Copy out all the lines of the data that hold the word "Ovako".

Records shown below:

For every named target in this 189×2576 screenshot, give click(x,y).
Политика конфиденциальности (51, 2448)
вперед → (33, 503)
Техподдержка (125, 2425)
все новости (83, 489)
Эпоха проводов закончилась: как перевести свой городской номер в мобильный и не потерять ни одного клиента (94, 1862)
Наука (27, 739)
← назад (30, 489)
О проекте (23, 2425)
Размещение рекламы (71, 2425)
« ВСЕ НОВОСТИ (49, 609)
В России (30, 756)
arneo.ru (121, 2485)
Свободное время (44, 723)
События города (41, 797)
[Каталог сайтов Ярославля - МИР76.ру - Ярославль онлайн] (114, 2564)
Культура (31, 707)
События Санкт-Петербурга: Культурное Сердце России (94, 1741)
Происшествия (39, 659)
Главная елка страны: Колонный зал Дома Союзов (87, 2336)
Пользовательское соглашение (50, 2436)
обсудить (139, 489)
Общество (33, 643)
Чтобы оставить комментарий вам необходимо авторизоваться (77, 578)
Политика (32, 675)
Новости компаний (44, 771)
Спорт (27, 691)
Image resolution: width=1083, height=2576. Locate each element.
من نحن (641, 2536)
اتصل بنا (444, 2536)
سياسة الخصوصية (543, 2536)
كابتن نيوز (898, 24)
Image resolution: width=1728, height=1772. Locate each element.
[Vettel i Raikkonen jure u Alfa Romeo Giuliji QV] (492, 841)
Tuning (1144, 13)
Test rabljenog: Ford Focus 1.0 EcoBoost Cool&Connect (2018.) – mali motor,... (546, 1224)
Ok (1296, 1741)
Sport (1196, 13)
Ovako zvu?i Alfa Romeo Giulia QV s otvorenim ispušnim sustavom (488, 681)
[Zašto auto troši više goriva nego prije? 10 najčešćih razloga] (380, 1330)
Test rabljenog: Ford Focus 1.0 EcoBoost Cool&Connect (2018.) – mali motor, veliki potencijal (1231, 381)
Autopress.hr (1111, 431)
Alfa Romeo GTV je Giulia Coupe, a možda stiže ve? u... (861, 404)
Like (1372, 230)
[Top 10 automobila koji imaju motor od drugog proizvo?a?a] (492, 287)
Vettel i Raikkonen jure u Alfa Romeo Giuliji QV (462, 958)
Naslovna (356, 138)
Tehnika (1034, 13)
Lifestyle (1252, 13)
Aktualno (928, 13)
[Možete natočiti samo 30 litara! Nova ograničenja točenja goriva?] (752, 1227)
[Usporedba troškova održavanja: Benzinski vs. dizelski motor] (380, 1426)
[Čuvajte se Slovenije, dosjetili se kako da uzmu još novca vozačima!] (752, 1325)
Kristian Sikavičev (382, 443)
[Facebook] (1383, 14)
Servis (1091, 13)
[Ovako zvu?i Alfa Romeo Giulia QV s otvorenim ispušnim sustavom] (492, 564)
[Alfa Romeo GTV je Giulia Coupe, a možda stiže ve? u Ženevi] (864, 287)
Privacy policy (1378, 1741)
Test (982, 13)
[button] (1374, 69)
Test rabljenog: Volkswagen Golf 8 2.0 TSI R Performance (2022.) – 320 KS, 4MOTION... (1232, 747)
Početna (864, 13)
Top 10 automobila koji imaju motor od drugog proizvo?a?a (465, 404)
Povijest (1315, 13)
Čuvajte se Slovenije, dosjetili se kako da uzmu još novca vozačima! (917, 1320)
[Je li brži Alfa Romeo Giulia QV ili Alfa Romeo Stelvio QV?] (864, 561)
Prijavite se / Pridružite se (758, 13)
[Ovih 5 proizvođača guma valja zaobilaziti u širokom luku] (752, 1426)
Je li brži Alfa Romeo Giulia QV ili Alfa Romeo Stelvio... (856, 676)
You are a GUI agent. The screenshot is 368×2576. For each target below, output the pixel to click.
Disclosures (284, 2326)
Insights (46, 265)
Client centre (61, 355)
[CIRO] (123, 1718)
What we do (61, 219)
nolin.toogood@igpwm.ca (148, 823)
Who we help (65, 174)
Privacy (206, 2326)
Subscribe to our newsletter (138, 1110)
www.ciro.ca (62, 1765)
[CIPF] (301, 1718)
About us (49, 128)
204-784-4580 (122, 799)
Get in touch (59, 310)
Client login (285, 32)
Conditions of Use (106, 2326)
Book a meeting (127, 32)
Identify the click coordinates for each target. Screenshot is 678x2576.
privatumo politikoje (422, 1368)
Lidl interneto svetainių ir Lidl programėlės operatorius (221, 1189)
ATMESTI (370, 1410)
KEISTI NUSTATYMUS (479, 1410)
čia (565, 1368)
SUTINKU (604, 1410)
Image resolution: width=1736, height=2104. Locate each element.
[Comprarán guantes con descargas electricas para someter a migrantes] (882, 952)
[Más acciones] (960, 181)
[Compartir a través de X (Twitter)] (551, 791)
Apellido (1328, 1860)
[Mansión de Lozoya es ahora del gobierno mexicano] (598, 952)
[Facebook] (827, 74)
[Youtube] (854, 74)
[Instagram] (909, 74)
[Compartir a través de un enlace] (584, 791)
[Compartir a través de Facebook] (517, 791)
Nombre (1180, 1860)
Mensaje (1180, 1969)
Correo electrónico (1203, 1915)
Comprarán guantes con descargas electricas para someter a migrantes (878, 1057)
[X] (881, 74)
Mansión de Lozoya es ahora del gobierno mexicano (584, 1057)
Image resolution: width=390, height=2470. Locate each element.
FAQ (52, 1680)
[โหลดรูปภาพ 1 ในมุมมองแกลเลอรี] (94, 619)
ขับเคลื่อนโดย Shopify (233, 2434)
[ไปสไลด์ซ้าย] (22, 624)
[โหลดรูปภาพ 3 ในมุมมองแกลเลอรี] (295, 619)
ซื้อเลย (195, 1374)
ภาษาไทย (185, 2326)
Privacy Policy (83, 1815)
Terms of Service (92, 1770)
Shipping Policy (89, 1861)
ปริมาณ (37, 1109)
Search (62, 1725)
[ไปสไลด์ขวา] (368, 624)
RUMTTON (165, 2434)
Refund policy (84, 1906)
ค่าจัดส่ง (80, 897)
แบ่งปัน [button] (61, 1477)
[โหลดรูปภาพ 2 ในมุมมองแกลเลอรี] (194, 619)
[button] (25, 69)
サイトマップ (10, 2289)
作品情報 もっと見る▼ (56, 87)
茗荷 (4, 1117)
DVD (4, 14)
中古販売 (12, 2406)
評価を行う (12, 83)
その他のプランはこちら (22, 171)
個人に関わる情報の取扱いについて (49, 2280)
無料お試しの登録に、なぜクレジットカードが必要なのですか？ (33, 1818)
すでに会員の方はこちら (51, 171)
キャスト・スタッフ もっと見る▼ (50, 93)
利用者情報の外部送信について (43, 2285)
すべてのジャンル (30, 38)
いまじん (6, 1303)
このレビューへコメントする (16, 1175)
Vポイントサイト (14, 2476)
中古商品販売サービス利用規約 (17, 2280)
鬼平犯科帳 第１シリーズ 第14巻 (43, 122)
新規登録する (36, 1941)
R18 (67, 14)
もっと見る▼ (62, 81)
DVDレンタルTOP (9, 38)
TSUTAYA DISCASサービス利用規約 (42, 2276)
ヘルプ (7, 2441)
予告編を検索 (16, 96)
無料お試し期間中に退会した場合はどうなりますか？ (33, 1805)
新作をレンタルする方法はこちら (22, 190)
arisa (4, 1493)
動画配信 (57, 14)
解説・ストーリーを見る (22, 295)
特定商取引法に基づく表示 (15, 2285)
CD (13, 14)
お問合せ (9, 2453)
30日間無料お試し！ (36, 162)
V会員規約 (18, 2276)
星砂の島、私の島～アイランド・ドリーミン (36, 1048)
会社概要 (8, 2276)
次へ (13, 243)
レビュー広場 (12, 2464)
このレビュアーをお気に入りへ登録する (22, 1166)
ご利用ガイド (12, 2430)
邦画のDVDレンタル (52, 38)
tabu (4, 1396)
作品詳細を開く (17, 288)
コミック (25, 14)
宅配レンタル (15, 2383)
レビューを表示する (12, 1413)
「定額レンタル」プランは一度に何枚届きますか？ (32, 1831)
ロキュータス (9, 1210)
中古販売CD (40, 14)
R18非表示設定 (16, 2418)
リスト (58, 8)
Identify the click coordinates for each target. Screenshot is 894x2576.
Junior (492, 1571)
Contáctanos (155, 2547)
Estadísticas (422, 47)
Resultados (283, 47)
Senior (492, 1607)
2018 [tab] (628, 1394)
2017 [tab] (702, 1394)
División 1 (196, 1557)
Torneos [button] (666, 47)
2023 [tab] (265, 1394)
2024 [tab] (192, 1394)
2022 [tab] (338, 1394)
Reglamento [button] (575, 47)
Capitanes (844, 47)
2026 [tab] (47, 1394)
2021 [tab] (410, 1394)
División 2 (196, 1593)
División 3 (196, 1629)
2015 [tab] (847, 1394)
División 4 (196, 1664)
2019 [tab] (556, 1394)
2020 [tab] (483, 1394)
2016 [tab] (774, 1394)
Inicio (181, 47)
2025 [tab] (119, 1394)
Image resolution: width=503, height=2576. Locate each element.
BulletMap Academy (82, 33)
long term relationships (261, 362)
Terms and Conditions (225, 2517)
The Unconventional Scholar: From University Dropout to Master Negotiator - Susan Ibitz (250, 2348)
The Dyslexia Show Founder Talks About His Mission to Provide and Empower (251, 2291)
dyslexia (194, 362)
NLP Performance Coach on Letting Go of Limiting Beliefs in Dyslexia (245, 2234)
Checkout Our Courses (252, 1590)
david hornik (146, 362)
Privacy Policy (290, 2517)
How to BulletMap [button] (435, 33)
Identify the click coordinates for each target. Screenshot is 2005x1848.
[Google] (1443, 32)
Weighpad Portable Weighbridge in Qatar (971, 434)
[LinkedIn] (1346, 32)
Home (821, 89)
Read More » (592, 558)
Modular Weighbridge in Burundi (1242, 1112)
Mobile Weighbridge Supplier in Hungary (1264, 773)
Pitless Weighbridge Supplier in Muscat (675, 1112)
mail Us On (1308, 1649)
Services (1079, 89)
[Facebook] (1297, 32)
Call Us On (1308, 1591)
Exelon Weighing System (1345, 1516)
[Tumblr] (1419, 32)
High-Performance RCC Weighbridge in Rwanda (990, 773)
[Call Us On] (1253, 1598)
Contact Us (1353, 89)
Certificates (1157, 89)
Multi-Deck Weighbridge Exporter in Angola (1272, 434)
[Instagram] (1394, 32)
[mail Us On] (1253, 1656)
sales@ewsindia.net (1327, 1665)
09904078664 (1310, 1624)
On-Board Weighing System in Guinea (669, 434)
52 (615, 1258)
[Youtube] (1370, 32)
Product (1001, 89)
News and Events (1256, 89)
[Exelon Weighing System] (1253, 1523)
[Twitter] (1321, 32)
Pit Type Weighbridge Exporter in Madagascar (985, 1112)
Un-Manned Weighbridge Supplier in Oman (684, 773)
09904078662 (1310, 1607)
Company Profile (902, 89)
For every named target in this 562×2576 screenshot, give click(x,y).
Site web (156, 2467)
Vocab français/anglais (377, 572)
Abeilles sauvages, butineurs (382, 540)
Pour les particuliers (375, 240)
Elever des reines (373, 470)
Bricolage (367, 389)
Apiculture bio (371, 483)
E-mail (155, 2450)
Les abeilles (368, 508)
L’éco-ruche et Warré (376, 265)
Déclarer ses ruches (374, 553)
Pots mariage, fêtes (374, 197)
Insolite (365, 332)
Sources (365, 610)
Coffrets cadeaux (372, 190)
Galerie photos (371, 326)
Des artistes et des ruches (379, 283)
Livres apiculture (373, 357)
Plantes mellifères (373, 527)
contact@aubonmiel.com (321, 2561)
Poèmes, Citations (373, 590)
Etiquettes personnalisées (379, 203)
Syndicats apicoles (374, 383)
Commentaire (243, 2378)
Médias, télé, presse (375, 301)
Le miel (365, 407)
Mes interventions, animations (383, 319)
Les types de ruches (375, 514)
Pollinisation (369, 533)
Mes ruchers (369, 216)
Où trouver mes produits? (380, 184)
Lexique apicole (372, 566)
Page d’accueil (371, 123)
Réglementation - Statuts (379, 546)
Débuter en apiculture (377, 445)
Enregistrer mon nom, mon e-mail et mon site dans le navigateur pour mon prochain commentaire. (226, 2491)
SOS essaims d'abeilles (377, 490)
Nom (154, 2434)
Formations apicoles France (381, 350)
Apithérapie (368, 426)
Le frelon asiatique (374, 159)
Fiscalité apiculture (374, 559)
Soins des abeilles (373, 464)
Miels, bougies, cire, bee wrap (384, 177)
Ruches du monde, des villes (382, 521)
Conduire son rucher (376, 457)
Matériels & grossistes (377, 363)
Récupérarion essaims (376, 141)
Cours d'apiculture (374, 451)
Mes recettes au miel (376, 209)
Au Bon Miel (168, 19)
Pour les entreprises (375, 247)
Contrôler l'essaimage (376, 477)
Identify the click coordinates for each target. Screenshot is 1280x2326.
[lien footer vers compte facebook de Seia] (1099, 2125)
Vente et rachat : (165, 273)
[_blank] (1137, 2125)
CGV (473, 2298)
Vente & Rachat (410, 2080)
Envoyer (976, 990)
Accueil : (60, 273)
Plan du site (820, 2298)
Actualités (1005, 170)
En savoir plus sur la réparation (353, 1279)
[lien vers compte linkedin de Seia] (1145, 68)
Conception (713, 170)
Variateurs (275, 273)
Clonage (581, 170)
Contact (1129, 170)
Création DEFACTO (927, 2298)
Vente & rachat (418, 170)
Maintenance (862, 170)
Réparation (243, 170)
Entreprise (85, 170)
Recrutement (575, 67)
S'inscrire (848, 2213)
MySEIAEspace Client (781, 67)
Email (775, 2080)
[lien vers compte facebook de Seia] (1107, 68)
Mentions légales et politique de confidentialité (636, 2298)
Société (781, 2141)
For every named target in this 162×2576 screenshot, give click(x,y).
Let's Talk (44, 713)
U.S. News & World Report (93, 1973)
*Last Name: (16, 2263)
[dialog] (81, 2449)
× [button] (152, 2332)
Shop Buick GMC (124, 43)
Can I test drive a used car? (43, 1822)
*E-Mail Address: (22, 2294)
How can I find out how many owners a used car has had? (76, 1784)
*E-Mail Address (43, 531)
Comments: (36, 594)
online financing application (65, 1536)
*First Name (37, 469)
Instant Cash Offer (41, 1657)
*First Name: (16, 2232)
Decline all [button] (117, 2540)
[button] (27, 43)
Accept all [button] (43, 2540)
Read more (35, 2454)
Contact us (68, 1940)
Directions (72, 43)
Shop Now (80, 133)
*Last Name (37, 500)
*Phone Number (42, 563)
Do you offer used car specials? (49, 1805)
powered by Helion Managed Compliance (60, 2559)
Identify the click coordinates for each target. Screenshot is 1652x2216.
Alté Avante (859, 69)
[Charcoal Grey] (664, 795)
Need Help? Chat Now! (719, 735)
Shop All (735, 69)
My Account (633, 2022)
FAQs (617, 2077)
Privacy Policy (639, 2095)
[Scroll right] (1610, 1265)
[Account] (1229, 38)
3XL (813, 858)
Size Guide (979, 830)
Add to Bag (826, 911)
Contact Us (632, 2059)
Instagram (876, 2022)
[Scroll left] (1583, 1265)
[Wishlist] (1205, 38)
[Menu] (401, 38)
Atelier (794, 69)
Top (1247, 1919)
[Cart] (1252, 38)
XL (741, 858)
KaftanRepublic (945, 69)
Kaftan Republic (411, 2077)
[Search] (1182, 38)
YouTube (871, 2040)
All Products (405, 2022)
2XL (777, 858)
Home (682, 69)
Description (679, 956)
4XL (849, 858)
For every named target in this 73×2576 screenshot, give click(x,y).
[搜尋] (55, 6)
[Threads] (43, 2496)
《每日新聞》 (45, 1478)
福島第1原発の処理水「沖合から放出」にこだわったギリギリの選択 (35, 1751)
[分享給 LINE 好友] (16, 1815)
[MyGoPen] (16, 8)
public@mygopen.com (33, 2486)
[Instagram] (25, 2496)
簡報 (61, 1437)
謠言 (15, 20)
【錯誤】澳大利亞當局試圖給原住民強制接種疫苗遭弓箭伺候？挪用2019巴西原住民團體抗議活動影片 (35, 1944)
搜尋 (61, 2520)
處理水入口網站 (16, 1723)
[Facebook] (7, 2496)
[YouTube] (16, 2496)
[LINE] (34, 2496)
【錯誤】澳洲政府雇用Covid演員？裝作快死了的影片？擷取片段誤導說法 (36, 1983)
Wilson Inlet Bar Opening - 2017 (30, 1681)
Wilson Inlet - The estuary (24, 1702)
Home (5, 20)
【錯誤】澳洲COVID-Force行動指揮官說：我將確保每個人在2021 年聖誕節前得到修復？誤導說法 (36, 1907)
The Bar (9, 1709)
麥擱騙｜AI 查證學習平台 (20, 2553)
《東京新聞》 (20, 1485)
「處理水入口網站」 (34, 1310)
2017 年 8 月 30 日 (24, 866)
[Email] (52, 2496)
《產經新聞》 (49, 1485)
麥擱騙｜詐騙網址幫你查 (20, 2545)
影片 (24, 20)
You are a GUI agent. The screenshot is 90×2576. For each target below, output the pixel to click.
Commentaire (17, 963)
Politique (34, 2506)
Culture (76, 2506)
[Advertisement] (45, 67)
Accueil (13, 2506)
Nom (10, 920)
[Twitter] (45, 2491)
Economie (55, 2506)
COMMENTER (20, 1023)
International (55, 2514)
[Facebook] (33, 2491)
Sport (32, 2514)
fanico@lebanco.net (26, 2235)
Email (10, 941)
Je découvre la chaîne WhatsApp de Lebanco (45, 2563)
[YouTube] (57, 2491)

End of Records shown.

#### Problem solution
Ovako zvu?i Alfa Romeo Giulia QV s otvorenim ispušnim sustavom (488, 681)
[Ovako zvu?i Alfa Romeo Giulia QV s otvorenim ispušnim sustavom] (492, 564)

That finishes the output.